▶ List of tasks:
1: In the earnings call transcript, by how much did the chief financial officer say opex was brought down this quarter?
2: Which people are named in the earnings call transcript?

▶ Page text:
--
Tunc Doluca -- Chief Executive Officer

Ross, OK, I'll like that. There were a few questions in that one combined question, but I think we have time to answer them. So in terms of what we're seeing in the automotive market, in general, I mean, if you look at market data for car production, last year or 2018 calendar year was down slightly about 1% or so. This year, 2019, car production is about flat is what the markets are saying.

We don't really get too much more detail from the Tier 1s, who are the ones that we really talk to a lot. So we usually go by what the market numbers are from marketing companies, so -- and a lot of that 2019 calendar year is expecting growth in the second half. So that's what we're seeing from a market standpoint. In terms of the competitive environment, I mean, automotive is a good area for growth.

We're not the only company that sees that. There are other companies, obviously, that want to grab as much our share as they can. The competitive dynamics haven't really changed. It's kind of always been that way.

And in the BMS market, which is the one that you talked about, we've done quite well. We've done well because electric vehicles have been growing faster, obviously, than car production. And our products are very well-received. So in the period last year, we think that we've also increased our share in the market.

Well, that doesn't say that there are no competitors. They are out there. We have to keep ahead of them. And if you look at why our customers selecting our products because our products have better ASIL or ASIL D which is the top safety integrity rating performance and a very robust communications features in them.

So that's why we've been doing well in the market. But as I said, there are competitors. We have to go through an end-to-end combat to win the designs. The good news then we have is that we've got really great success in China, which is where actually the biggest growth is recently and that helps, where we've had design wins in pretty much all geographies around the world.

So that kind of talks to the strength of our product line and our technology.

Operator

Our next question comes from the line of Ambrish Srivastava from BMO Capital Markets.

Ambrish Srivastava -- BMO Capital Markets -- Analyst

Bruce and Tunc, you guys have brought down the cost structure a fair bit over the last several quarters. How should we be thinking about opex, as we think through fiscal '20?

Bruce Kiddoo -- Chief Financial Officer

Sure. As we said, right, we brought it down $7 million this quarter. It's actually down, if you kind of look at the guidance we gave for Q4 in the low-180s, we'll probably be down 4% year over year, roughly. So I think we have done a good job responding to the current soft environment.

I think we will continue to be diligent and have price controls around spending until we're confident in kind of the growth, kind of, returning to our industry. Our model has always been that we'll grow opex at about half the rate of revenue on a trailing 12-month basis. So even if we have a forecast for a strong second half of the year, for example, that doesn't necessarily mean we're going to ramp up opex ahead of that, right? We'll continue to be cautious and make sure we've actually achieve the revenue growth before we ramp opex.

Operator

Our next question comes from the line of Vivek Arya from Bank of America Merrill Lynch.

Vivek Arya -- Bank of America Merrill Lynch -- Analyst

Tunc or Bruce, you're sounding more optimistic about demand recovery and then return to seasonal growth versus what we heard from Texas Instruments or NXP. So I just wanted to go back to that question about June quarter outlook. What are you seeing that is so different than kind of the more subdued tone we heard from some of your peers is, is there a big difference? And is it more company-specific design wins? Is there anything else that would create a difference in the June quarter outlook between yourself and some of your peers?
--
▶ Exercise data:
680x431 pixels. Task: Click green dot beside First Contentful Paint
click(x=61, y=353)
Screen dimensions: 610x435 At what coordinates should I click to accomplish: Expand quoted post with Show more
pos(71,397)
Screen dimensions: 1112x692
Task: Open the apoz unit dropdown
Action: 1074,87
--
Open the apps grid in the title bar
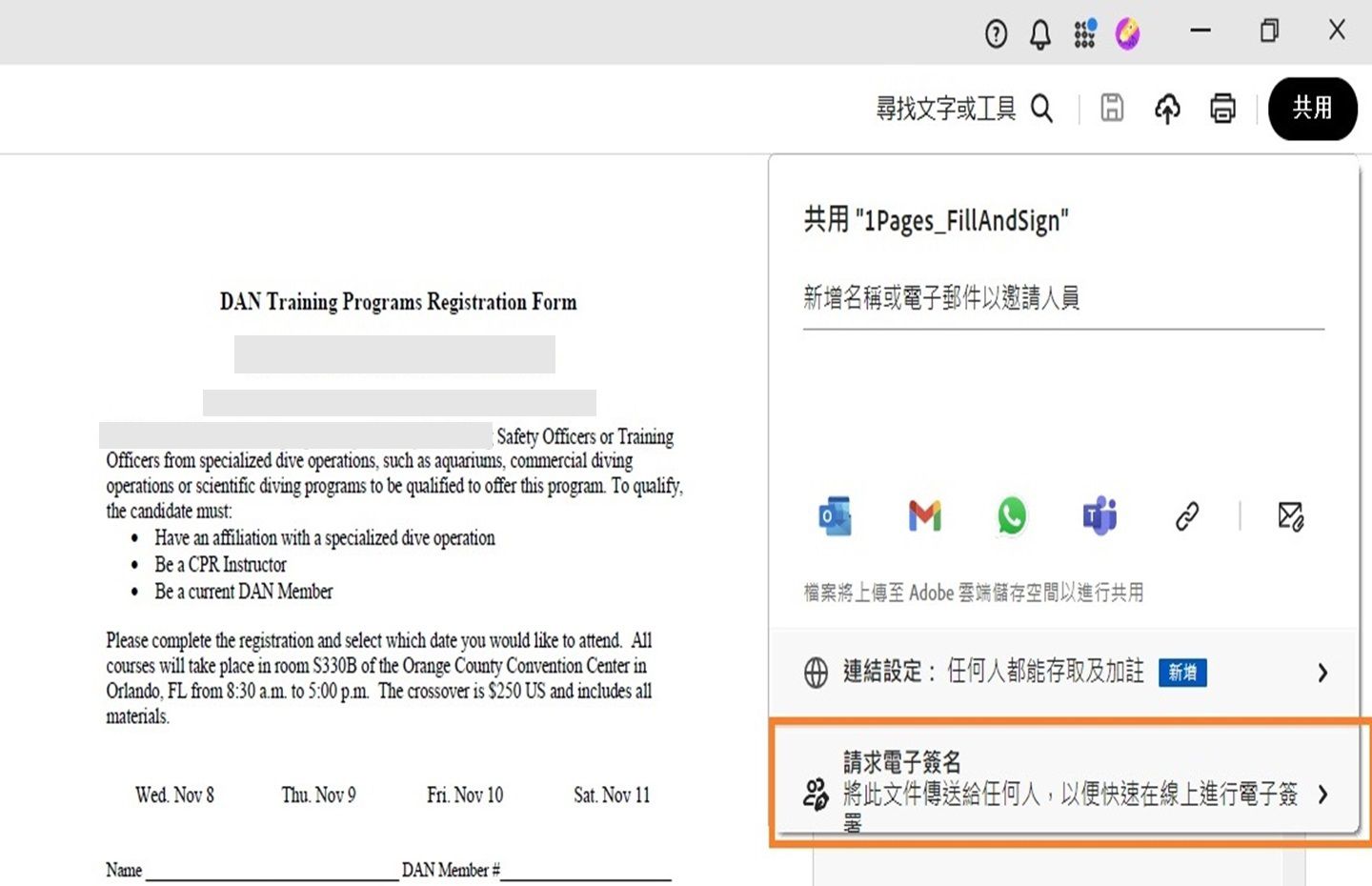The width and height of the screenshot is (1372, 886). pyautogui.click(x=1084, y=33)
--
▶ Replies:
1: $7 million.

2: Tunc Doluca, Ross, Ambrish Srivastava, Bruce Kiddoo, Vivek Arya